Data pulled from a collection
_ _ _ _ _
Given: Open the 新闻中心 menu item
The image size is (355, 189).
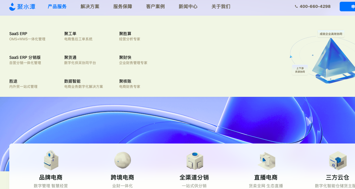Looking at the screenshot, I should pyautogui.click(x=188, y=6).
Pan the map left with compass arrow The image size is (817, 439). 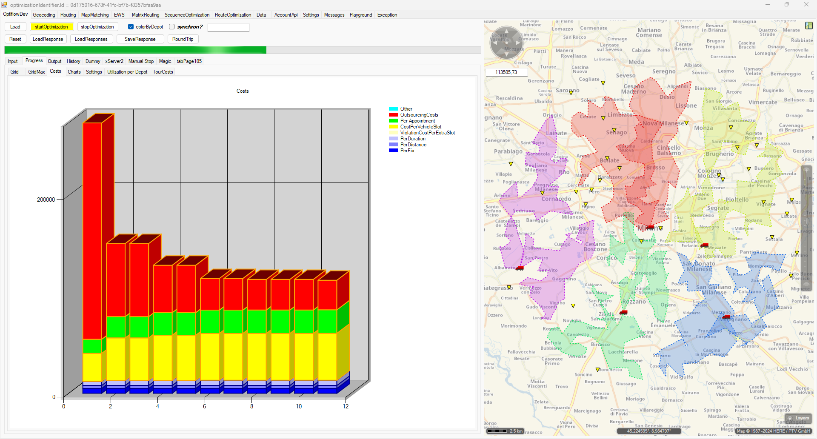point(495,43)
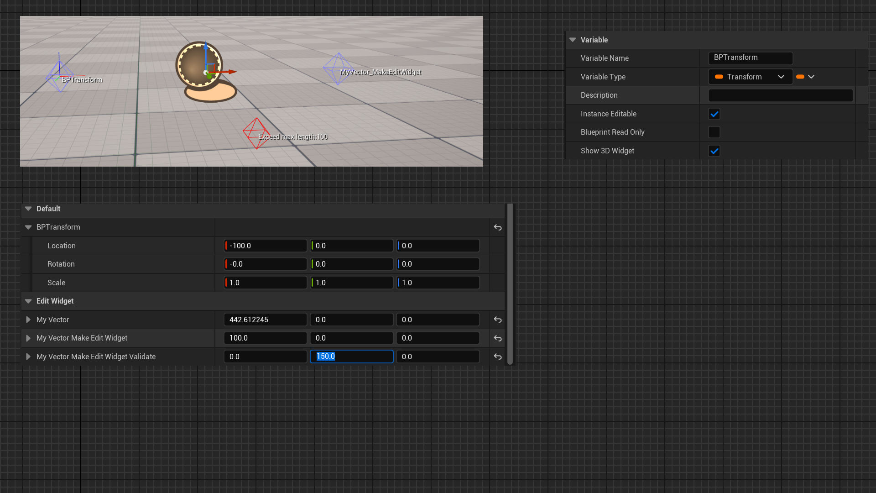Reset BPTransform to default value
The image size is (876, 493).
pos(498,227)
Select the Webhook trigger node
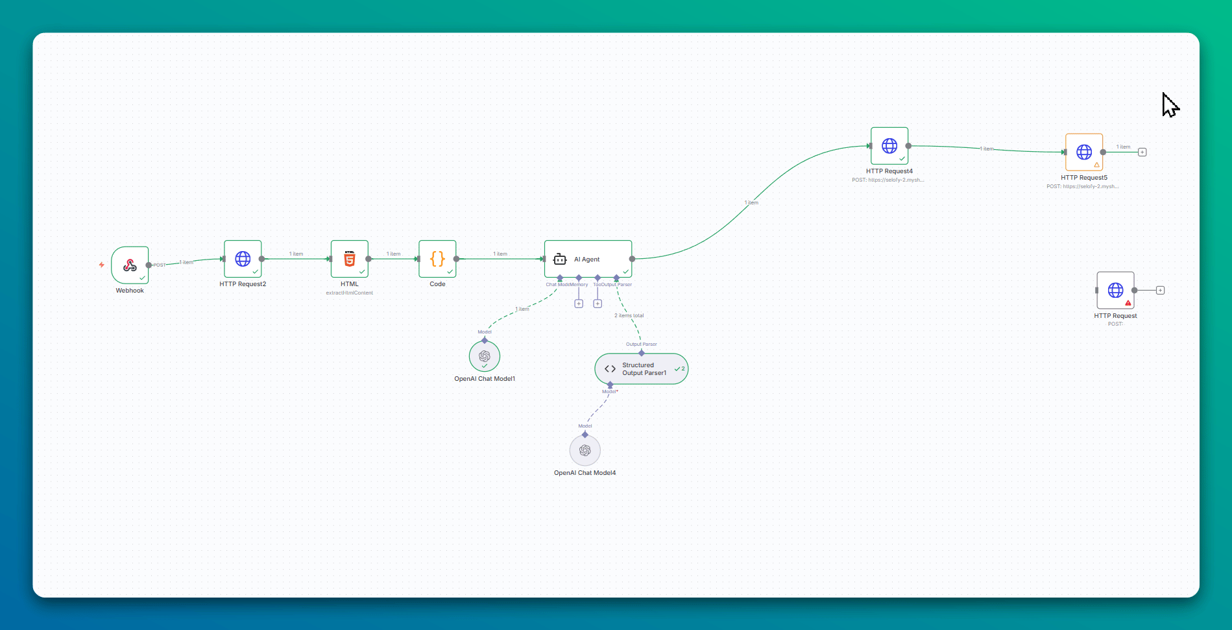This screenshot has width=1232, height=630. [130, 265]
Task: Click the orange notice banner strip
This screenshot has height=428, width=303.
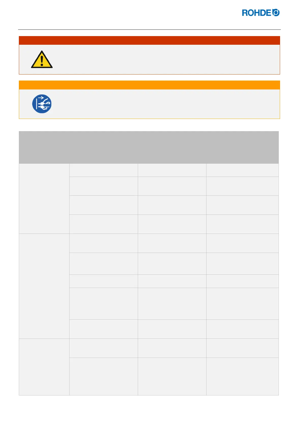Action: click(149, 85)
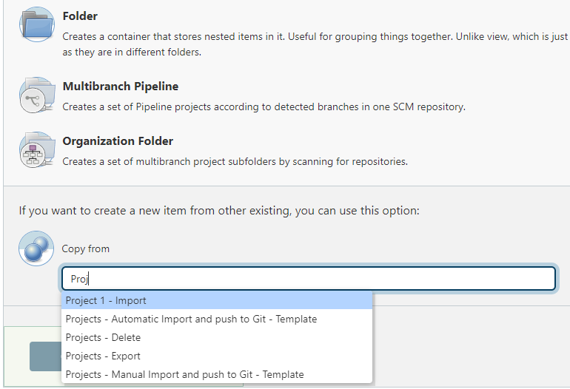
_ _ _ _ _
_Given task_: Render the material as a numbered list, beginning at the line that contains "Task: Click the orange notice banner strip" and running through the end. Skip blank lines and leave the pictures out.

_Written solution_:
1. Task: Click the orange notice banner strip
2. This screenshot has height=428, width=303.
3. Action: click(149, 85)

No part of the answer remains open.